(Supplied records):
════════

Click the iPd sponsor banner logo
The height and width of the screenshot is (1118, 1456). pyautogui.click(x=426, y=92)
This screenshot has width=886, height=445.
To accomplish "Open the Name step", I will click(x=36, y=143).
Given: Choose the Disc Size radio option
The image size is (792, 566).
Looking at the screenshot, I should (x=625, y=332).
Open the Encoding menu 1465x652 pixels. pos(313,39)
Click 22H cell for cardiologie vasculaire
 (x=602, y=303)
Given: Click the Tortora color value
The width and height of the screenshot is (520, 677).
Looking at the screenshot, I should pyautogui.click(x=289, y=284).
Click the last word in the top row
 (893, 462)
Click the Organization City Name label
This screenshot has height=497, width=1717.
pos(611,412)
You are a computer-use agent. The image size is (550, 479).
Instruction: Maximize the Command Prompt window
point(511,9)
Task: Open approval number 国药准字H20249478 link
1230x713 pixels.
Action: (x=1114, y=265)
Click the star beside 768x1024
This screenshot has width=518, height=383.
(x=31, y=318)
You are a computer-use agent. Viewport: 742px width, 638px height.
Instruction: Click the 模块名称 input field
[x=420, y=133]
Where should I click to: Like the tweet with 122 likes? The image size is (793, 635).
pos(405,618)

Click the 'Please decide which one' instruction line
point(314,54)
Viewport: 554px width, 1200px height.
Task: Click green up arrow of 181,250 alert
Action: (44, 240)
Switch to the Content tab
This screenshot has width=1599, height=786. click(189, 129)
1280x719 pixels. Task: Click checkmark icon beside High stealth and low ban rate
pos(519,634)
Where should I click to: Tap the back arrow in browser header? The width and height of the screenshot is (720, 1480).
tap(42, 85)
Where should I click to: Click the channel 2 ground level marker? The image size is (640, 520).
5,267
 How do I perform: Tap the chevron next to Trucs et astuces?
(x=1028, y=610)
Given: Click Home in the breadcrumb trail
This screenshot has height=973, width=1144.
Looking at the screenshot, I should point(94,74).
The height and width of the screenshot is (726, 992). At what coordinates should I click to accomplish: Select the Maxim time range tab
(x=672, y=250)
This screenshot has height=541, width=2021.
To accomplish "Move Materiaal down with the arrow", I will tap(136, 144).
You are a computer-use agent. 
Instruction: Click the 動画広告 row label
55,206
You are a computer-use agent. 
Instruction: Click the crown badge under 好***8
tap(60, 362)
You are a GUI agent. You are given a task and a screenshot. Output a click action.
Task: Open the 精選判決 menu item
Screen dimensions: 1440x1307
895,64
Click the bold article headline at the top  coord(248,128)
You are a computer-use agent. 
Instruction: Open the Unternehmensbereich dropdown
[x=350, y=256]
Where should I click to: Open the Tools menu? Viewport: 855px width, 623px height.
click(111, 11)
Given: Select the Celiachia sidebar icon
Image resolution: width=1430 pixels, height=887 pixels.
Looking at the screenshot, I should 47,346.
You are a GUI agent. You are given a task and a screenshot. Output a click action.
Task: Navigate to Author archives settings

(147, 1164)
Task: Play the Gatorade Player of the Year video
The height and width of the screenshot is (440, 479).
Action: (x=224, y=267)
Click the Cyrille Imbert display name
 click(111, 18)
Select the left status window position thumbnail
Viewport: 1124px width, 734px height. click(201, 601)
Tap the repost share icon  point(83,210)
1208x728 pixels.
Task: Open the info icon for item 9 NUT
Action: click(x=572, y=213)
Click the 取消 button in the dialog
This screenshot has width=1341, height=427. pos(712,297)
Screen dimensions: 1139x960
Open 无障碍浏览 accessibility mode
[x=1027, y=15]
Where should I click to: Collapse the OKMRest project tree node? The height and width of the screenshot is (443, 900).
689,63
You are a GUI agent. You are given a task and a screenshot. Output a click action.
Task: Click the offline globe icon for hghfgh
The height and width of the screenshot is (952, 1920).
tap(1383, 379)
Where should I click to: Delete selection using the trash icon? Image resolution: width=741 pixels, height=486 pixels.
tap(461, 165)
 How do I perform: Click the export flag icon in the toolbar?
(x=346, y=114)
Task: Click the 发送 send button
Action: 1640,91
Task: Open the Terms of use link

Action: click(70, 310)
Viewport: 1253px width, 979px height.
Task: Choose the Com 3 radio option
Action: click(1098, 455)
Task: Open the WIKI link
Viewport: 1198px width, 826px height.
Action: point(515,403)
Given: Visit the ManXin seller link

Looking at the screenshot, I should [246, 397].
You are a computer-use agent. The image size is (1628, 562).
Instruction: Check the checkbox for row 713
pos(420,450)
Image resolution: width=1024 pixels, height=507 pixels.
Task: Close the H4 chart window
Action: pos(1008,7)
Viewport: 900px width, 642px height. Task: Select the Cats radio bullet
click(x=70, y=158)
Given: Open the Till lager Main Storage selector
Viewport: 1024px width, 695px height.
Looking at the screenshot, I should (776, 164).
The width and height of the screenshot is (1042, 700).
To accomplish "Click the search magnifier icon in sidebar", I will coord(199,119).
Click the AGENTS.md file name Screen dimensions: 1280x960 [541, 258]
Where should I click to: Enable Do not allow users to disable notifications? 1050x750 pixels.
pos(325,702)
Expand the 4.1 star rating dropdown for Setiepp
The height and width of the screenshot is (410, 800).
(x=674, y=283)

════════

Where a line of the records has the string "will", copy that line.

To accomplish "Open the Name step", I will click(x=36, y=143).
To accomplish "Move Materiaal down with the arrow", I will tap(136, 144).
To accomplish "Click the search magnifier icon in sidebar", I will coord(199,119).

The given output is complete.